SELECTION:
Last night The Ragazzo and I ordered-in and watched Sky Captain and the World of Tomorrow. It's not a brilliant film - it's a bang-bang adventure movie with an Indiana Jonesish score played by the London Symphony, a dashing but somewhat unlikely hero played by Jude Law, a beautiful but irritating heroine, played by Gwyneth Paltrow, and two resourceful sidekicks played by Angelina Jolie and Giovanni Ribisi (I've always liked Ribisi why don't people cast him more often?), and some cool mechanical villains. But what is original about it is, well a few things, a revised historical setting of around 1941 almost-New York City, and an absolutely ravishing visual aesthetic which takes the feel of a 1940s film - with that bold use of chiaroscuro contrast -and puts it into a contemporary color film with lots of up-to-date special effects. It's robots have a bit of a cyber-punk feel to them - both old and new. The cityscapes in the amazing fighter plane chase sequences down the streets of 1940s NYC are Art Deco packed. There is also a crazed uber-villain played by, and no I'm not kidding, CGId images of Lawrence Olivier. This film was the flip-side of a colorized film of the 40s - it was a black-and-white-ized color film of the 00s. Very cool look. If that's your thing it's a fun evening with take-out.

1 comment:

heather (errantdreams) said...

I really did enjoy that film. It was strictly eye-candy---didn't stick with me at all---but it was a fun way to spend that time.

INFORMATION PROVIDED:
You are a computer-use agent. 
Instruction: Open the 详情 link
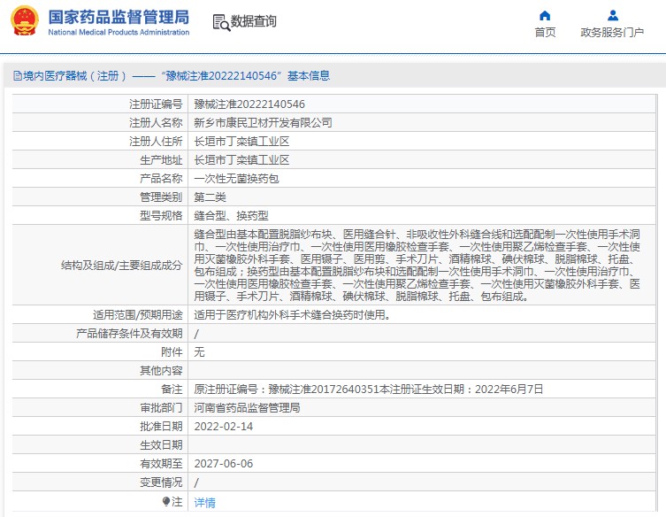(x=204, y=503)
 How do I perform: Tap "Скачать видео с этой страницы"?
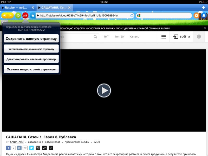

WHAT THIS EXERCISE ASKS:
1 - Print the stretch of the film review from "heather (errantdreams) said..." through "spend that time.".
2 - According to the film review, who played the score?
3 - Explain why the film review calls the movie "the flip-side of a colorized film of the 40s."

ANSWERS TO THE PROBLEMS:
1 -
heather (errantdreams) said...

I really did enjoy that film. It was strictly eye-candy---didn't stick with me at all---but it was a fun way to spend that time.

2 - The London Symphony.

3 - A colorized film adds color to an old black-and-white picture. This movie works the other way. It takes the look of a 1940s film, with its bold chiaroscuro contrast, and applies it to a contemporary color film full of modern special effects, making it "a black-and-white-ized color film of the 00s."